Retired Marine corporal and double amputee Brandon Rumbaugh made a decision two months ago to bring attention to the plight of homeless vets in his small Pennsylvania town.
The motivational speaker has been voluntarily homeless and living around the George C. Marshall Memorial Plaza in Uniontown, Pa., since October 31st.
“We found a way to make it work,” Rumbaugh said about making arrangements with volunteers to drive him to and from speaking engagements while still staying at the plaza–a decision he made after people urged him to continue to take his message public.
He’ll remain ‘homeless’ until November 29th. That’s the anniversary of the incident that took his legs, according to triblive.com
The 26-year-old Marine vet lost his legs in an IED explosion in 2010, fighting the Taliban in Afghanistan.
Brandon decided to be voluntarily homeless in an effort to raise awareness and money for the growing number of homeless veterans in the U.S. According to HUD, an average of 578,424 people are homeless on any given night. Of those, nearly 50,000 are veterans.
When Brandon recently visited Lafayette Elementary-Middle School, he said the second-graders nearly brought him to tears. “These kids were bringing me their lunch money, telling me to give it to the homeless,” he said. “They got it, as young as they are… If these kids have it figured out, why don’t we?”
Although a tent is pitched nearby to store donated food and other items, Brandon sleeps at the base of a statue of Gen. George Marshall, a Uniontown native.
“I’m not actually going through what homeless people go through… I have people bringing me stuff. That person who’s really homeless, they might not eat for a week.”
Rumbaugh said more than 1,000 visitors have already stopped by the Plaza—to speak to him and snap photos. He says one couple drove all the way from North Carolina to see him.
He’d eventually like to establish a network, where, if something happens in the community, people know who to turn to.
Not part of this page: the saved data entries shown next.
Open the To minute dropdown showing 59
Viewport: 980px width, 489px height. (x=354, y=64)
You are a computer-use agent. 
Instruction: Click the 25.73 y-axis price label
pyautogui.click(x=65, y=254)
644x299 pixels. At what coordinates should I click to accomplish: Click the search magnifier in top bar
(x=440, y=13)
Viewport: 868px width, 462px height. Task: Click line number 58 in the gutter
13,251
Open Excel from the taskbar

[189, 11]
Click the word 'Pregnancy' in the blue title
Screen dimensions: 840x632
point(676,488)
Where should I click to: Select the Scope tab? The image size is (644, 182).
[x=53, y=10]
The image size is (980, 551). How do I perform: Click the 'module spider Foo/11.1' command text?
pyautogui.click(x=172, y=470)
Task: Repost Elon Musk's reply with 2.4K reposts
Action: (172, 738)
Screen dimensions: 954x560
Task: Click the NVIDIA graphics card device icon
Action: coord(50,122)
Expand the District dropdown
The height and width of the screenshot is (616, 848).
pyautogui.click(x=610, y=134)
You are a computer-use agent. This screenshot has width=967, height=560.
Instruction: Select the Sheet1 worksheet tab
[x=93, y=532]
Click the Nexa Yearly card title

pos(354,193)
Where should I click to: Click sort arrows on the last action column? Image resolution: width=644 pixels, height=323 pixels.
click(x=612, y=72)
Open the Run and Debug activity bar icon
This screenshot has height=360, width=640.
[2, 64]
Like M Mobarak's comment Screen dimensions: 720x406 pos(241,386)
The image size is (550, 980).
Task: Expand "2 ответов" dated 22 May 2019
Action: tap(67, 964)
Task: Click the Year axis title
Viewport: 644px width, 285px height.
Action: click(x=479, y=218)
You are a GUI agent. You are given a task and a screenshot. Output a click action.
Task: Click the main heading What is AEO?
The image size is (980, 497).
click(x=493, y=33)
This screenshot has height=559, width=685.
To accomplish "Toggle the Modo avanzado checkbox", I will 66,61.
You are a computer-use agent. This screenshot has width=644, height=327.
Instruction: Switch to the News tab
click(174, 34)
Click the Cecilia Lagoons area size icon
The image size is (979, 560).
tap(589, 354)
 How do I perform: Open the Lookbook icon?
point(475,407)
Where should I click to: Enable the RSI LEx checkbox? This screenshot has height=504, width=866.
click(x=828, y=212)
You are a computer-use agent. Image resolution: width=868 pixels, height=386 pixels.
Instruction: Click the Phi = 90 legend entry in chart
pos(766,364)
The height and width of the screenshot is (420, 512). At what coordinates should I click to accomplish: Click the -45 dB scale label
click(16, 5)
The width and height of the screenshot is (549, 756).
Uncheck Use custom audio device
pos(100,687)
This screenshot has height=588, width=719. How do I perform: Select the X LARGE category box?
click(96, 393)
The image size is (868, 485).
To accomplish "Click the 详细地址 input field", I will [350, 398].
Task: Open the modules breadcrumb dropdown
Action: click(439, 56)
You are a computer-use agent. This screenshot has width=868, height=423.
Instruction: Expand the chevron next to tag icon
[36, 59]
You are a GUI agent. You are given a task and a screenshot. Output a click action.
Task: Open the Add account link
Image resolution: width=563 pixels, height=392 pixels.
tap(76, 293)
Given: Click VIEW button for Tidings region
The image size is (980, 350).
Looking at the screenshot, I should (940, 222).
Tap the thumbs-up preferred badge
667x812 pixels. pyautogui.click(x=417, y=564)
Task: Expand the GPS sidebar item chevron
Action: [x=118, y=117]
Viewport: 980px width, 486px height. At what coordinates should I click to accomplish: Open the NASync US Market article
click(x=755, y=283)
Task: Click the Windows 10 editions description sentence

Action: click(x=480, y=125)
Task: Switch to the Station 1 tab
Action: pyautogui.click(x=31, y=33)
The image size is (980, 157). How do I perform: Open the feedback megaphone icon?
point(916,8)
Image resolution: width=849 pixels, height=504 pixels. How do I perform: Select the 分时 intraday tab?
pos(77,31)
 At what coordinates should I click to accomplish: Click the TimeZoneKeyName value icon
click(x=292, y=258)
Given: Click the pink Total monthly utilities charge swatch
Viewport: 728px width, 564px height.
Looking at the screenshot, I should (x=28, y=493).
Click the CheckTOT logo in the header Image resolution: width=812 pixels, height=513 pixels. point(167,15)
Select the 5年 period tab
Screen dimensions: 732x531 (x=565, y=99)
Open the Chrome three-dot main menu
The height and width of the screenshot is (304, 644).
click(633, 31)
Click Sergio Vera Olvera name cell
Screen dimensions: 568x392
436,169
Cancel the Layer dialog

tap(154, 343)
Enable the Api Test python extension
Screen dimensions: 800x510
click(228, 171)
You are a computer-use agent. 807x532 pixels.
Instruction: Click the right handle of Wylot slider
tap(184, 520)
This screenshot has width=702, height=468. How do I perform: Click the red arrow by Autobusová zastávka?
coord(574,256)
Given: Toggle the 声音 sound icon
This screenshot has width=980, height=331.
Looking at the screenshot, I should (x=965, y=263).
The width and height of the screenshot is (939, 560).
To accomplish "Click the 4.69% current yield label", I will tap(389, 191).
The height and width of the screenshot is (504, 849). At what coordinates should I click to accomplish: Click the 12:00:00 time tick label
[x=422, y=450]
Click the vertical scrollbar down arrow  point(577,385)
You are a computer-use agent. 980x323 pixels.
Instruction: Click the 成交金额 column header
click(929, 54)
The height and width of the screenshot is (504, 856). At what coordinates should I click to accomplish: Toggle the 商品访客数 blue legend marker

Rumbaugh would like to inspire visitors to establish a word-of-mouth network to direct resources to those in need –like a family who loses their home to a fire.
Even if people can’t donate money, they can do other things like donating their time to repair houses, he said. Rumbaugh said he decided to launch this campaign and to “pay it forward” after his community stepped up to help him, when he returned home wounded from war.
While a cot and sleeping bag will serve as his month-long “home” through the end of this month, Rumbaugh’s actual four-bedroom house in Uniontown was donated by the ‘Homes for Our Troops’ foundation.